All entries should be printed precisely as written.

(Beginning of DATA TO USE)

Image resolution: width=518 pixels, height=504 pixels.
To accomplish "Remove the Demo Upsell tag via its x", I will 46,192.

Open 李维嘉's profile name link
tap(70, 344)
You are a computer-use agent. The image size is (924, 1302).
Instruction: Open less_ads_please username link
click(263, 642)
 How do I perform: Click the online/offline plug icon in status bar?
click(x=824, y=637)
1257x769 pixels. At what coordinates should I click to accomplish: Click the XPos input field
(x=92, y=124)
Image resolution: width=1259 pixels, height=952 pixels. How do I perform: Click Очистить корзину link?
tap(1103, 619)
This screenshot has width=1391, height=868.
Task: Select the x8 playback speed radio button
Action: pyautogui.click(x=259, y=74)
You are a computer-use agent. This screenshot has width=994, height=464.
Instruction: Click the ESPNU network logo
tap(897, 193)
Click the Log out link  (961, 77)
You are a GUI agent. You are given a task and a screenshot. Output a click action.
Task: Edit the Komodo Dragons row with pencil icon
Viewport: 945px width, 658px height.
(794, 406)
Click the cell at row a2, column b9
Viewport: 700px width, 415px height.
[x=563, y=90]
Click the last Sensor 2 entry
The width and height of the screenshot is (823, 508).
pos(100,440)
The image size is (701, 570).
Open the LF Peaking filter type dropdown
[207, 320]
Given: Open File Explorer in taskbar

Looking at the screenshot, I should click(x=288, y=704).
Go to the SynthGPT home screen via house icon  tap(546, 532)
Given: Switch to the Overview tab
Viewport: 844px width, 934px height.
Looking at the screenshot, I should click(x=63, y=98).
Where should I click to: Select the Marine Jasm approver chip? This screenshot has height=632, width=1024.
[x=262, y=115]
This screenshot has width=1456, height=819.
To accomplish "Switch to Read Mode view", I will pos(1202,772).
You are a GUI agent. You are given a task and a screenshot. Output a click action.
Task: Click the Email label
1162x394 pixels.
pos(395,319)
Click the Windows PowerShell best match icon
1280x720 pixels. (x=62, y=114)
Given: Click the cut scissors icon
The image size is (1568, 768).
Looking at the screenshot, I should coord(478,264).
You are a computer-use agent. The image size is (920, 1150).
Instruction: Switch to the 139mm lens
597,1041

(End of DATA TO USE)

-- SOLUTION FOR THIS EXERCISE --
Image resolution: width=518 pixels, height=504 pixels.
To accomplish "Remove the Demo Upsell tag via its x", I will 46,192.

Open 李维嘉's profile name link
tap(70, 344)
You are a computer-use agent. The image size is (924, 1302).
Instruction: Open less_ads_please username link
click(263, 642)
 How do I perform: Click the online/offline plug icon in status bar?
click(x=824, y=637)
1257x769 pixels. At what coordinates should I click to accomplish: Click the XPos input field
(x=92, y=124)
Image resolution: width=1259 pixels, height=952 pixels. How do I perform: Click Очистить корзину link?
tap(1103, 619)
This screenshot has width=1391, height=868.
Task: Select the x8 playback speed radio button
Action: pyautogui.click(x=259, y=74)
You are a computer-use agent. This screenshot has width=994, height=464.
Instruction: Click the ESPNU network logo
tap(897, 193)
Click the Log out link  (961, 77)
You are a GUI agent. You are given a task and a screenshot. Output a click action.
Task: Edit the Komodo Dragons row with pencil icon
Viewport: 945px width, 658px height.
(794, 406)
Click the cell at row a2, column b9
Viewport: 700px width, 415px height.
[x=563, y=90]
Click the last Sensor 2 entry
The width and height of the screenshot is (823, 508).
pos(100,440)
The image size is (701, 570).
Open the LF Peaking filter type dropdown
[207, 320]
Given: Open File Explorer in taskbar

Looking at the screenshot, I should click(x=288, y=704).
Go to the SynthGPT home screen via house icon  tap(546, 532)
Given: Switch to the Overview tab
Viewport: 844px width, 934px height.
Looking at the screenshot, I should click(x=63, y=98).
Where should I click to: Select the Marine Jasm approver chip? This screenshot has height=632, width=1024.
[x=262, y=115]
This screenshot has width=1456, height=819.
To accomplish "Switch to Read Mode view", I will pos(1202,772).
You are a GUI agent. You are given a task and a screenshot. Output a click action.
Task: Click the Email label
1162x394 pixels.
pos(395,319)
Click the Windows PowerShell best match icon
1280x720 pixels. (x=62, y=114)
Given: Click the cut scissors icon
The image size is (1568, 768).
Looking at the screenshot, I should coord(478,264).
You are a computer-use agent. The image size is (920, 1150).
Instruction: Switch to the 139mm lens
597,1041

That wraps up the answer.